» TASK GOAL:
The listing below is to be transcribed exactly.

┄┄┄┄┄┄┄┄┄┄┄┄┄┄┄┄┄┄┄┄

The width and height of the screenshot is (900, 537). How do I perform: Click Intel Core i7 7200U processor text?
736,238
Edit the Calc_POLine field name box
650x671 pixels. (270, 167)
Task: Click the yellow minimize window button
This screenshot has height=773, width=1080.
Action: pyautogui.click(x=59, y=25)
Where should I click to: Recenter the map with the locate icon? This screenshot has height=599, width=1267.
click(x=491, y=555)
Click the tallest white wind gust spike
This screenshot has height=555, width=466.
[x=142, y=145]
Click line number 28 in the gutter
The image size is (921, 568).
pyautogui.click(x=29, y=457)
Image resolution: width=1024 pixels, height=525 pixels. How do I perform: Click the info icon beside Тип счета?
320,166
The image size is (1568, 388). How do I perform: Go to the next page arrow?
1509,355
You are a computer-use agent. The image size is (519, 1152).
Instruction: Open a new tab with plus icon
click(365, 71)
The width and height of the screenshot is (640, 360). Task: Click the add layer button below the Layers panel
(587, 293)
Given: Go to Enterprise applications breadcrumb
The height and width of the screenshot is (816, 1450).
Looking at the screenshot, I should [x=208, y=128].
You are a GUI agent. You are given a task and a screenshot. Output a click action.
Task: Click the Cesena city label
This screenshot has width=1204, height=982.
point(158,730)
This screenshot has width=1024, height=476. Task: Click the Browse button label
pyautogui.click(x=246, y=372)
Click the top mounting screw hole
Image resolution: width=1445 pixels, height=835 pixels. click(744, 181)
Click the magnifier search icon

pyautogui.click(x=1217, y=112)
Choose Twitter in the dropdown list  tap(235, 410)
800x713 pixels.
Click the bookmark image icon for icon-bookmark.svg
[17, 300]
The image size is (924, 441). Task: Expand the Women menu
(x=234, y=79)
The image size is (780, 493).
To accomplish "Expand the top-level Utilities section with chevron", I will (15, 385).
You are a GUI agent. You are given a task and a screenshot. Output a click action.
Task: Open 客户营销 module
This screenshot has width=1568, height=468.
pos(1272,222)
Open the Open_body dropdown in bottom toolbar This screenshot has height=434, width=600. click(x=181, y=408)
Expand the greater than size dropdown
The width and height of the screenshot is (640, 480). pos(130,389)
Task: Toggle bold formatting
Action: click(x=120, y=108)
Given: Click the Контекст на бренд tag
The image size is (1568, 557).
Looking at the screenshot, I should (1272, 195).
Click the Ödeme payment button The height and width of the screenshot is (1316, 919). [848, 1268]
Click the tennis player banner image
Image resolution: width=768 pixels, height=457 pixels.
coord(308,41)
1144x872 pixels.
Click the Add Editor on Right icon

┄┄┄┄┄┄┄┄┄┄┄┄┄┄┄┄┄┄┄┄

» SOLUTION TO THE PROBLEM:
The width and height of the screenshot is (900, 537). How do I perform: Click Intel Core i7 7200U processor text?
736,238
Edit the Calc_POLine field name box
650x671 pixels. (270, 167)
Task: Click the yellow minimize window button
This screenshot has height=773, width=1080.
Action: pyautogui.click(x=59, y=25)
Where should I click to: Recenter the map with the locate icon? This screenshot has height=599, width=1267.
click(x=491, y=555)
Click the tallest white wind gust spike
This screenshot has height=555, width=466.
[x=142, y=145]
Click line number 28 in the gutter
The image size is (921, 568).
pyautogui.click(x=29, y=457)
Image resolution: width=1024 pixels, height=525 pixels. How do I perform: Click the info icon beside Тип счета?
320,166
The image size is (1568, 388). How do I perform: Go to the next page arrow?
1509,355
You are a computer-use agent. The image size is (519, 1152).
Instruction: Open a new tab with plus icon
click(365, 71)
The width and height of the screenshot is (640, 360). Task: Click the add layer button below the Layers panel
(587, 293)
Given: Go to Enterprise applications breadcrumb
The height and width of the screenshot is (816, 1450).
Looking at the screenshot, I should [x=208, y=128].
You are a GUI agent. You are given a task and a screenshot. Output a click action.
Task: Click the Cesena city label
This screenshot has width=1204, height=982.
point(158,730)
This screenshot has width=1024, height=476. Task: Click the Browse button label
pyautogui.click(x=246, y=372)
Click the top mounting screw hole
Image resolution: width=1445 pixels, height=835 pixels. click(744, 181)
Click the magnifier search icon

pyautogui.click(x=1217, y=112)
Choose Twitter in the dropdown list  tap(235, 410)
800x713 pixels.
Click the bookmark image icon for icon-bookmark.svg
[17, 300]
The image size is (924, 441). Task: Expand the Women menu
(x=234, y=79)
The image size is (780, 493).
To accomplish "Expand the top-level Utilities section with chevron", I will (15, 385).
You are a GUI agent. You are given a task and a screenshot. Output a click action.
Task: Open 客户营销 module
This screenshot has width=1568, height=468.
pos(1272,222)
Open the Open_body dropdown in bottom toolbar This screenshot has height=434, width=600. click(x=181, y=408)
Expand the greater than size dropdown
The width and height of the screenshot is (640, 480). pos(130,389)
Task: Toggle bold formatting
Action: click(x=120, y=108)
Given: Click the Контекст на бренд tag
The image size is (1568, 557).
Looking at the screenshot, I should (1272, 195).
Click the Ödeme payment button The height and width of the screenshot is (1316, 919). [848, 1268]
Click the tennis player banner image
Image resolution: width=768 pixels, height=457 pixels.
coord(308,41)
1144x872 pixels.
Click the Add Editor on Right icon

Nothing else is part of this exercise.